Re: [PATCH] mm/page_alloc: Wait for oom_lock before retrying.

linux-mm.kvack.org archive mirror
 help / color / mirror / Atom feed

From: Tetsuo Handa <penguin-kernel@I-love.SAKURA.ne.jp>
To: mhocko@suse.com
Cc: linux-mm@kvack.org
Subject: Re: [PATCH] mm/page_alloc: Wait for oom_lock before retrying.
Date: Sat, 10 Dec 2016 20:24:57 +0900	[thread overview]
Message-ID: <201612102024.CBB26549.SJFOOtOVMFFQHL@I-love.SAKURA.ne.jp> (raw)
In-Reply-To: <20161209144624.GB4334@dhcp22.suse.cz>

Michal Hocko wrote:
> On Fri 09-12-16 23:23:10, Tetsuo Handa wrote:
> > Michal Hocko wrote:
> > > On Thu 08-12-16 00:29:26, Tetsuo Handa wrote:
> > > > Michal Hocko wrote:
> > > > > On Tue 06-12-16 19:33:59, Tetsuo Handa wrote:
> > > > > > If the OOM killer is invoked when many threads are looping inside the
> > > > > > page allocator, it is possible that the OOM killer is preempted by other
> > > > > > threads.
> > > > > 
> > > > > Hmm, the only way I can see this would happen is when the task which
> > > > > actually manages to take the lock is not invoking the OOM killer for
> > > > > whatever reason. Is this what happens in your case? Are you able to
> > > > > trigger this reliably?
> > > > 
> > > > Regarding http://I-love.SAKURA.ne.jp/tmp/serial-20161206.txt.xz ,
> > > > somebody called oom_kill_process() and reached
> > > > 
> > > >   pr_err("%s: Kill process %d (%s) score %u or sacrifice child\n",
> > > > 
> > > > line but did not reach
> > > > 
> > > >   pr_err("Killed process %d (%s) total-vm:%lukB, anon-rss:%lukB, file-rss:%lukB, shmem-rss:%lukB\n",
> > > > 
> > > > line within tolerable delay.
> > > 
> > > I would be really interested in that. This can happen only if
> > > find_lock_task_mm fails. This would mean that either we are selecting a
> > > child without mm or the selected victim has no mm anymore. Both cases
> > > should be ephemeral because oom_badness will rule those tasks on the
> > > next round. So the primary question here is why no other task has hit
> > > out_of_memory.
> > 
> > This can also happen due to AB-BA livelock (oom_lock v.s. console_sem).
> 
> Care to explain how would that livelock look like?

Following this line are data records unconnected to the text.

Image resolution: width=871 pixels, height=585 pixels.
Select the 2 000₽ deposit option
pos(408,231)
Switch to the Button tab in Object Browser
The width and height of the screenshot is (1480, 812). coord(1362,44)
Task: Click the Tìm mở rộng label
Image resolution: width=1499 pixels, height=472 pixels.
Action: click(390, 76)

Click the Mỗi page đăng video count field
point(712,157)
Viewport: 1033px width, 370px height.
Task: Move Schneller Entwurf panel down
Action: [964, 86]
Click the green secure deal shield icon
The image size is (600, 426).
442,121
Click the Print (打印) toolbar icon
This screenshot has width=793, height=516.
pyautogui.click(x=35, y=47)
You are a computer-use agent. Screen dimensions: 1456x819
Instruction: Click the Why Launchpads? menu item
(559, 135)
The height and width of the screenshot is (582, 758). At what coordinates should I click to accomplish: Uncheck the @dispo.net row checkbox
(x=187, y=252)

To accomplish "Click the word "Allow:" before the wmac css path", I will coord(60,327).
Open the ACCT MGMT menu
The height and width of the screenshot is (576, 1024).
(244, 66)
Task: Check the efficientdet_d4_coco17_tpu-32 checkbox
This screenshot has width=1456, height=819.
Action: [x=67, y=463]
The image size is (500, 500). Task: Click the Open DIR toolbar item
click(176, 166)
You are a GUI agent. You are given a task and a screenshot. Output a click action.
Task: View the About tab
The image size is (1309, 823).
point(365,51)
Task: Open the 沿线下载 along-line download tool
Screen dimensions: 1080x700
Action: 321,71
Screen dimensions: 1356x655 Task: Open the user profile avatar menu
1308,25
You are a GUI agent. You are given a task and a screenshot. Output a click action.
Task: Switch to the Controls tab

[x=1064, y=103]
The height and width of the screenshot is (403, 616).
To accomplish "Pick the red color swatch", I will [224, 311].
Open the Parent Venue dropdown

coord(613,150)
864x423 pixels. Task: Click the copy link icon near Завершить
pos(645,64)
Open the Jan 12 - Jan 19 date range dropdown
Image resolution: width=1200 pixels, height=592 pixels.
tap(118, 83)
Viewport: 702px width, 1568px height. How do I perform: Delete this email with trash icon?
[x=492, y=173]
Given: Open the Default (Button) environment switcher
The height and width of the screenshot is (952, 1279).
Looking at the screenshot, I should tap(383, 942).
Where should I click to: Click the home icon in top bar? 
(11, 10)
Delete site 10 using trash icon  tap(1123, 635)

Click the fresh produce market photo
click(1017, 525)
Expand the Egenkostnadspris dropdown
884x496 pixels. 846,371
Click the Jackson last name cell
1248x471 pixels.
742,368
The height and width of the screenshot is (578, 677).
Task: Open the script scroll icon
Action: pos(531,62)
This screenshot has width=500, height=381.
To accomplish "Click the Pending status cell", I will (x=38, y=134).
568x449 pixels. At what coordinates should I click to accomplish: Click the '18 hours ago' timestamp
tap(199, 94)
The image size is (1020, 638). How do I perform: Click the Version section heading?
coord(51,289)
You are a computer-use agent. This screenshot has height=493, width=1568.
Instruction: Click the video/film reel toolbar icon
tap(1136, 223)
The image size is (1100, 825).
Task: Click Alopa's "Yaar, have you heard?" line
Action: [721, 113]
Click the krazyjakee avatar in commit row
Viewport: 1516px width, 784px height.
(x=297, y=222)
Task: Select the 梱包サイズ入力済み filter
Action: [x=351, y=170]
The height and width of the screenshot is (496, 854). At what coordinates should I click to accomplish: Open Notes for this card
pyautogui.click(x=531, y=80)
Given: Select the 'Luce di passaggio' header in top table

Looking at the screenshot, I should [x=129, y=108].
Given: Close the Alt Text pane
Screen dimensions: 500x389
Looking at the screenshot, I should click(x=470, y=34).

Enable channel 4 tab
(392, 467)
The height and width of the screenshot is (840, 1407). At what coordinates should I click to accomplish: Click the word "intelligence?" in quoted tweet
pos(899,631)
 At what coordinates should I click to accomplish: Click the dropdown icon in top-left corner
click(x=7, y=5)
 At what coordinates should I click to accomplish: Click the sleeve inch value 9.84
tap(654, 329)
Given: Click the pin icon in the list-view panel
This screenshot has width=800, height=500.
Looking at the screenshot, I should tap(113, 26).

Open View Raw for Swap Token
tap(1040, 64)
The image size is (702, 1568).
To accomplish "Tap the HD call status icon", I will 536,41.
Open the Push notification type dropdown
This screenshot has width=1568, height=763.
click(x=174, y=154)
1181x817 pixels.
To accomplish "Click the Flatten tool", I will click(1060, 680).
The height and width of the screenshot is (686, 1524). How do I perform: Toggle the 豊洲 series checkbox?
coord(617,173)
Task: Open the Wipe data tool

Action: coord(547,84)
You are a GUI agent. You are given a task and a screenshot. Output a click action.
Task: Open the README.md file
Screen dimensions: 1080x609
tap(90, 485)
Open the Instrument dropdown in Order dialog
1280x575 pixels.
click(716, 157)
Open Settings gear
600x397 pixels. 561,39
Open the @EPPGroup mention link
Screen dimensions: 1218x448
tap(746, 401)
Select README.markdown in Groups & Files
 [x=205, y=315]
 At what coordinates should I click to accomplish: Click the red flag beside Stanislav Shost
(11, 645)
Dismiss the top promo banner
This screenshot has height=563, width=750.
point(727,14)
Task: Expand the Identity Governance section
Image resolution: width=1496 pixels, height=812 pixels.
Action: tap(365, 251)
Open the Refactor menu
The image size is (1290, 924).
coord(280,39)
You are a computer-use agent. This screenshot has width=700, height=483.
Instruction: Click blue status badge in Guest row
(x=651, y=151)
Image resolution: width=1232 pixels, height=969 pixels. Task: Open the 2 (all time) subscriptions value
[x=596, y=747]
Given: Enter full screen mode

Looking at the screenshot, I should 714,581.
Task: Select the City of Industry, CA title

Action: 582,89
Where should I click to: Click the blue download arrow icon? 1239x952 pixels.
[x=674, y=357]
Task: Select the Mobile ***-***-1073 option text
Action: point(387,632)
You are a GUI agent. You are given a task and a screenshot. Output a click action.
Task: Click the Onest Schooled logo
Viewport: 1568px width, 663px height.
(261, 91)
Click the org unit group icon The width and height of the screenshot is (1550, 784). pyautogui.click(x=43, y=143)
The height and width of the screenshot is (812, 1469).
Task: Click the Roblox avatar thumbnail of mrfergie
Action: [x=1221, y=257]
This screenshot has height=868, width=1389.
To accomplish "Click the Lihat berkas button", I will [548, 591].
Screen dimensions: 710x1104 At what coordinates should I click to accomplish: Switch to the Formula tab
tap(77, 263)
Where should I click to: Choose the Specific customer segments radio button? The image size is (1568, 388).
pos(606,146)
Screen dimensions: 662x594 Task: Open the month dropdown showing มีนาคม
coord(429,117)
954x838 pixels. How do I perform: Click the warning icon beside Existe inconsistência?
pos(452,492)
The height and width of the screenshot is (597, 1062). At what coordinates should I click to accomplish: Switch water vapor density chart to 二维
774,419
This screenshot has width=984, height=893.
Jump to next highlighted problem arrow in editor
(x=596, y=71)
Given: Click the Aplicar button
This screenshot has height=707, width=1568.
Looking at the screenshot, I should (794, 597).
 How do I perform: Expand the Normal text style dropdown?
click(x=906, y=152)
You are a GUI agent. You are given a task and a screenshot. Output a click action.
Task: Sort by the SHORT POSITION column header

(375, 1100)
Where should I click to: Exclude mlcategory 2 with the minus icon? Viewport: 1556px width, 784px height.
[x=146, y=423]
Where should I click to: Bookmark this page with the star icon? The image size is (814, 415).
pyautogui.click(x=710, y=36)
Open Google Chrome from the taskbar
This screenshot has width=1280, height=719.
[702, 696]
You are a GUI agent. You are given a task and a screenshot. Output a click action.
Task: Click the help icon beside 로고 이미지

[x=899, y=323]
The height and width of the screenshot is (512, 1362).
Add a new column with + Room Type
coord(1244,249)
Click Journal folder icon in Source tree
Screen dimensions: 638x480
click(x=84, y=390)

Two types of threads (Thread-1 which is holding oom_lock, Thread-2 which is not
holding oom_lock) are doing memory allocation. Since oom_lock is a mutex, there
can be only 1 instance for Thread-1. But there can be multiple instances for
Thread-2.

(1) Thread-1 enters out_of_memory() because it is holding oom_lock.
(2) Thread-1 enters printk() due to

    pr_err("%s: Kill process %d (%s) score %u or sacrifice child\n", ...);

    in oom_kill_process().

(3) vprintk_func() is mapped to vprintk_default() because Thread-1 is not
    inside NMI handler.

(4) In vprintk_emit(), in_sched == false because loglevel for pr_err()
    is not LOGLEVEL_SCHED.

(5) Thread-1 calls log_store() via log_output() from vprintk_emit().

(6) Thread-1 calls console_trylock() because in_sched == false.

(7) Thread-1 acquires console_sem via down_trylock_console_sem().

(8) In console_trylock(), console_may_schedule is set to true because
    Thread-1 is in sleepable context.

(9) Thread-1 calls console_unlock() because console_trylock() succeeded.

(9) In console_unlock(), pending data stored by log_store() are printed
    to consoles. Since there may be slow consoles, cond_resched() is called
    if possible. And since console_may_schedule == true because Thread-1 is
    in sleepable context, Thread-1 may be scheduled at console_unlock().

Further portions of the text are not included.